The Lutheran Reformation and the Feast of All Saints

We enter the month of November on the heels of the Reformation (31 October), and it’s not long after that we’ll also remember Dr. Luther’s birthday (10 November); so it seems only natural for us to focus on our Lutheran history and identity this month. And given that it’s no longer popular in these grey and latter days to remember and give thanks for the Reformation, it is all the more important for us to keep that important chapter in the Church’s history alive in our observances.

There was a reason, though, that the Reformation began when it did, on “Halloween” (that is, on the Eve of All Saints or “All Hallows”). Luther posted his Ninety–Five Theses on the door of All Saints’ Church, because he knew that Christians would be gathering there for Mass that evening and the next morning. And there was certainly no intention on his part that the Feast of All Saints should be superseded or replaced by anything like the “Reformation.”

Those who object to the celebration of the Reformation have a valid complaint, if and when that celebration becomes an opportunity to pat ourselves on the back with one hand, while bashing others on the head with a big stick in the other hand. Sadly, it is true that “Reformation Day” has sometimes become an occasion for criticizing the Roman Church and praising ourselves for not being “too Catholic” (sic). But Dr. Luther would surely call us to repentance for such an attitude.

We know that Luther — and the Confession that bears his name — did not drop down out of heaven. Martin Luther was a Christian because he was baptized and reared within the Roman Catholic Church, in which he also heard and learned to know the Holy Gospel, notwithstanding the significant errors that had developed and increased over the course of time. Luther never did despise his fathers in Christ and the countless saints who had gone before him in the faith, who were likewise baptized and reared within the Roman Church. His one desire — out of love for Christ Jesus and His Church — was for a reformation of the Roman Church on the basis of her own authentic confession and holy faith. Everything she needed was already there: the treasures of the Holy Scriptures, the Gospel of Christ Jesus, the waters and the Word of Holy Baptism, the practice of Confession and Holy Absolution, the Sacrament of the Altar, the Office of the Holy Ministry, and the ancient services and prayers of the Church.

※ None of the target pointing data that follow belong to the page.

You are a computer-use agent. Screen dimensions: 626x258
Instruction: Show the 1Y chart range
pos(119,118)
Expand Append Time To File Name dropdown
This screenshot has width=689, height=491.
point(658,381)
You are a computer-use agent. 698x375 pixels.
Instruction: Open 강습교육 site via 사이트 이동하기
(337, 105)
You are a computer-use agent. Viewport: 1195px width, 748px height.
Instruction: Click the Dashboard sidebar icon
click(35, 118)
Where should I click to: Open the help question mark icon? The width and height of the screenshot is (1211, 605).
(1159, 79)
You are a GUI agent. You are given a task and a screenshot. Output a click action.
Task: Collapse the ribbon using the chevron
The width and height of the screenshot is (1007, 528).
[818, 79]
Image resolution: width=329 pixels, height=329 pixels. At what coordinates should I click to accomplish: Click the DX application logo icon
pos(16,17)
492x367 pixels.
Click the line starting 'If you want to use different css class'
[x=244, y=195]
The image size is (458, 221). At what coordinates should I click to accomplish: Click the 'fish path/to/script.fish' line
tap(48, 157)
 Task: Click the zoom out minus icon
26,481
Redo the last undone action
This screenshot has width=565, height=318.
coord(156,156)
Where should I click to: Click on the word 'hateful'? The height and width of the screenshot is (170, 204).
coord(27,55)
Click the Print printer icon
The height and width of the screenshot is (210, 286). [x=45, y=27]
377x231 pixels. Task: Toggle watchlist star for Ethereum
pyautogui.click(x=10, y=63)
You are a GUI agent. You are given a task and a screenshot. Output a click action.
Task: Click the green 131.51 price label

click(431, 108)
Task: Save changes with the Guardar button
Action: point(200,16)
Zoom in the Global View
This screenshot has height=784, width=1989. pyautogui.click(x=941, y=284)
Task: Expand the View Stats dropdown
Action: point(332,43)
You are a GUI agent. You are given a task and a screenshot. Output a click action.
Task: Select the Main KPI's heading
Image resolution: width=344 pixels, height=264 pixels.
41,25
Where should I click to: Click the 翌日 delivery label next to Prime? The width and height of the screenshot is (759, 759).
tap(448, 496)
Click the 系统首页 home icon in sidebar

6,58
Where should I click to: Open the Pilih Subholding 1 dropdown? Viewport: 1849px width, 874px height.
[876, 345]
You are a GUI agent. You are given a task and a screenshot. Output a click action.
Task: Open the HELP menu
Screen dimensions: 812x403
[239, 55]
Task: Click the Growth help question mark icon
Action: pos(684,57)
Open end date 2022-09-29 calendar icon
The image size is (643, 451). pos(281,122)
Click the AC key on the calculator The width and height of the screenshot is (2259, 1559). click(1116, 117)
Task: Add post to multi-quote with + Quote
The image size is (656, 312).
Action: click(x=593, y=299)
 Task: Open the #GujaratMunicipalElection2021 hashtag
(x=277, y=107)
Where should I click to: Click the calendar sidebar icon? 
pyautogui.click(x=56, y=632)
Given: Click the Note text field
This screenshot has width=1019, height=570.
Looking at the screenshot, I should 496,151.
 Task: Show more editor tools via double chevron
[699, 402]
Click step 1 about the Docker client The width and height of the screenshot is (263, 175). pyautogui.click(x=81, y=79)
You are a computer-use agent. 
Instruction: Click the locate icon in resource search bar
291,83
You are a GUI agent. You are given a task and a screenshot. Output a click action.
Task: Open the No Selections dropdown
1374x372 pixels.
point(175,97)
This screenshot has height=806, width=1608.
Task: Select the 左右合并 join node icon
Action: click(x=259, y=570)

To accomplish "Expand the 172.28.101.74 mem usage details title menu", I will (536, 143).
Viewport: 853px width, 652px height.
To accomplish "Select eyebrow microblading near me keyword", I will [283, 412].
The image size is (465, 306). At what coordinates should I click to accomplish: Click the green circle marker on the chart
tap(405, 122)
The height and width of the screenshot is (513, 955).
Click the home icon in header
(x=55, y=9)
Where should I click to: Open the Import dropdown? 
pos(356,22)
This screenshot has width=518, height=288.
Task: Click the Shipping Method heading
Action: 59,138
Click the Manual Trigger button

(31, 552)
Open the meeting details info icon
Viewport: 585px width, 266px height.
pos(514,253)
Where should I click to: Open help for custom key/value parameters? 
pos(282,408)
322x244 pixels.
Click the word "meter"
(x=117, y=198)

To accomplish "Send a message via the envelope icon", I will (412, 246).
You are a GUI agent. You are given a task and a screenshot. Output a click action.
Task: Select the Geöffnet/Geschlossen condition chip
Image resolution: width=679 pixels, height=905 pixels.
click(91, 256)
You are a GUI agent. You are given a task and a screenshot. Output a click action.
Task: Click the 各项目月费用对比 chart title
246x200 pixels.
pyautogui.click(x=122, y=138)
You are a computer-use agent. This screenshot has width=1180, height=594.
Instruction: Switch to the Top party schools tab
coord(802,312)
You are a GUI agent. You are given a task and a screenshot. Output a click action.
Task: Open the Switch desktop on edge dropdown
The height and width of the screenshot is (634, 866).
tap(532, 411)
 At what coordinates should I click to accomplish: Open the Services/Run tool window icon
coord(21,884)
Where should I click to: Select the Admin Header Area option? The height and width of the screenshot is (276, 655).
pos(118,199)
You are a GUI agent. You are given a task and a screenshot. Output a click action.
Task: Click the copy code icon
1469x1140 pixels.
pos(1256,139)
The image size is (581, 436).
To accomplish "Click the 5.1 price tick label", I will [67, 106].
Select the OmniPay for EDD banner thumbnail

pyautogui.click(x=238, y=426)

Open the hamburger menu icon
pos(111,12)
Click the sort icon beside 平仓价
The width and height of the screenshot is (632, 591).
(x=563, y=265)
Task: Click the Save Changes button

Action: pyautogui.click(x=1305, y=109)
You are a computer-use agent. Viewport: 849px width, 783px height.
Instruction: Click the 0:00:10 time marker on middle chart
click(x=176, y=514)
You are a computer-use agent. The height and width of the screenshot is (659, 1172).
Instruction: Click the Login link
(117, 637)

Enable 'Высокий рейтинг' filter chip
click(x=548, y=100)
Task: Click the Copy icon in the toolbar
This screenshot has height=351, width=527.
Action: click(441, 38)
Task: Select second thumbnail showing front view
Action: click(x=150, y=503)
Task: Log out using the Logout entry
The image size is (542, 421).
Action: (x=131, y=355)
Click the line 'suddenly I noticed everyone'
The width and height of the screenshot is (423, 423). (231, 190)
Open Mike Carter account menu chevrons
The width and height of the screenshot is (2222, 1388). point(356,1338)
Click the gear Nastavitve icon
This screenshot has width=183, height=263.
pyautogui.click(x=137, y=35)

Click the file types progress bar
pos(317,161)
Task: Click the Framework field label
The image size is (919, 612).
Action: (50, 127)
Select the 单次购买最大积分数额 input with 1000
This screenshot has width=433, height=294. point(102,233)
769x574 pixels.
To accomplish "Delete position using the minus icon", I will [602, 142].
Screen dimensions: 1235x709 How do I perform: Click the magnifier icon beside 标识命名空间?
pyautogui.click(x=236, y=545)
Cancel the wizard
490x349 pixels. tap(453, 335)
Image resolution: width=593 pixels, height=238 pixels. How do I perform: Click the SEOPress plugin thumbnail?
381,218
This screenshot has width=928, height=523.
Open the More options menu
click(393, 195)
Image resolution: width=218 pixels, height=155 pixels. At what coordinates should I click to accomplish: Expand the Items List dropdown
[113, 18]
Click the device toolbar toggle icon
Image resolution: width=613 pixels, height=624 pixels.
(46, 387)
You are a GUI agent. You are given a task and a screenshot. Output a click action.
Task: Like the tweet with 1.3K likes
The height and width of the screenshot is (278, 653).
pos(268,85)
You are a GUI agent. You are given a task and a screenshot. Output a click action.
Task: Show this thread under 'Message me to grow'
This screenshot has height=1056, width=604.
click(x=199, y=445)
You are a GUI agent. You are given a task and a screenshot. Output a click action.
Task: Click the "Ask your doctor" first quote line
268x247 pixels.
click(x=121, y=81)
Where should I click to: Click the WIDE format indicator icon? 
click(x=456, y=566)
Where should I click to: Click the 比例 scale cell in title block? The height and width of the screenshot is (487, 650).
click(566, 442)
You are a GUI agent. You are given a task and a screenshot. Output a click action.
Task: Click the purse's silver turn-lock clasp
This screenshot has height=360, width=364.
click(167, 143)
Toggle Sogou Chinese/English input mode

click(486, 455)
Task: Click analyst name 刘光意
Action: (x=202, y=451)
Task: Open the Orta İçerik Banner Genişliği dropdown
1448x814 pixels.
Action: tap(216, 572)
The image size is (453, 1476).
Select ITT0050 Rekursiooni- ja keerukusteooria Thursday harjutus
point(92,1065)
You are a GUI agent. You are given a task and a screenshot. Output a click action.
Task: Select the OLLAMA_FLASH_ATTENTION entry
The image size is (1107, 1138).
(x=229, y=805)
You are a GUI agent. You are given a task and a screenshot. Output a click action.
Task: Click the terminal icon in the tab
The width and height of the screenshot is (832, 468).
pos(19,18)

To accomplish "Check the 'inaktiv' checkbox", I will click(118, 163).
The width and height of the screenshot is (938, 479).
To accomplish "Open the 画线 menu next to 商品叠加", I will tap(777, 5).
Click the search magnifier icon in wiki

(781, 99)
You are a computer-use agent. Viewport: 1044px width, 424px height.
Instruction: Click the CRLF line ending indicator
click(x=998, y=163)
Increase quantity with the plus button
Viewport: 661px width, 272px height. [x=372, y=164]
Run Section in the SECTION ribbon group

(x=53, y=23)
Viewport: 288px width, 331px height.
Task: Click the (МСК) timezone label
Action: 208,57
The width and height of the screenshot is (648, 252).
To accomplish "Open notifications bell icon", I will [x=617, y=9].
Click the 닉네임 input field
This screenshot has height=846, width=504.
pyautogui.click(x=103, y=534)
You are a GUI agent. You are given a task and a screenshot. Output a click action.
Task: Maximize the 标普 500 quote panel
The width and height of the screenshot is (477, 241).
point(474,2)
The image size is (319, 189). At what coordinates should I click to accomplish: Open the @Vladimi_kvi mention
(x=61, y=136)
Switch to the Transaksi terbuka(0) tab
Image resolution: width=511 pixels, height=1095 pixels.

But what the Church needed was a new appreciation and better understanding of those very gifts and graces of God in Christ Jesus.

The Church in our own day still needs such an appreciation and understanding of the Gifts Christ freely gives, and that is true for all of us, as well. There is ever the danger of falling into the same trap as the Church of the Middle Ages — supposing that the Gospel of our Lord Jesus Christ in His Means of Grace is somehow not enough, and that we must supplement His work with works of our own, or programs, or excitement, or creativity, or money, or what have you. Worst of all is when the genuine treasures of the One, Holy, Christian, and Apostolic Church are despised as “too Catholic” (sic), and thus exchanged for the marketing techniques of the temporal world.

To assist us in resisting such temptations, it is most appropriate that we not try to choose between Reformation Day and the Feast of All Saints, as though these two observances were opposed to each other, but that we should mark and celebrate both, the one as a portion of the other.

To celebrate the Reformation properly is to understand the work of Martin Luther and the events of the Sixteenth Century as a significant contribution to the history of the Church on earth. Dr. Luther was a Pastor and Professor of that Church, and it was precisely as such that he taught and preached the Gospel of Christ — to and for the Church. So also do our Lutheran Confessions, the Augsburg Confession in particular, make plain and explicit our connection to the church catholic of all times and places. We confess the same thing each week in the Church’s Creeds. And the Feast of All Saints also belongs to this “blest Communion, Fellowship divine” (LSB 677, st. 4).

In remembering and commemorating the saints who have gone before us, we confess our unity in Christ Jesus with all those who live by faith in Him, both here and now and hereafter in eternity. It is not Christian but pagan to assume that those who have died are simply “dead and gone,” as though they no longer existed. Our Lord teaches otherwise, and so do we also believe, teach, and confess. When we remember the Patriarchs and Prophets of the Old Testament, the Apostles and Martyrs of the New Testament, and the faithful Pastors and Saints of the early church, we do so as those who share a living connection with those very people in the one Body of Christ. And so do we remember Martin Luther and the Lutheran Reformers, not out of nostalgia for a fading past, but rejoicing in the fellowship that we share with all those who live forever with the Lord.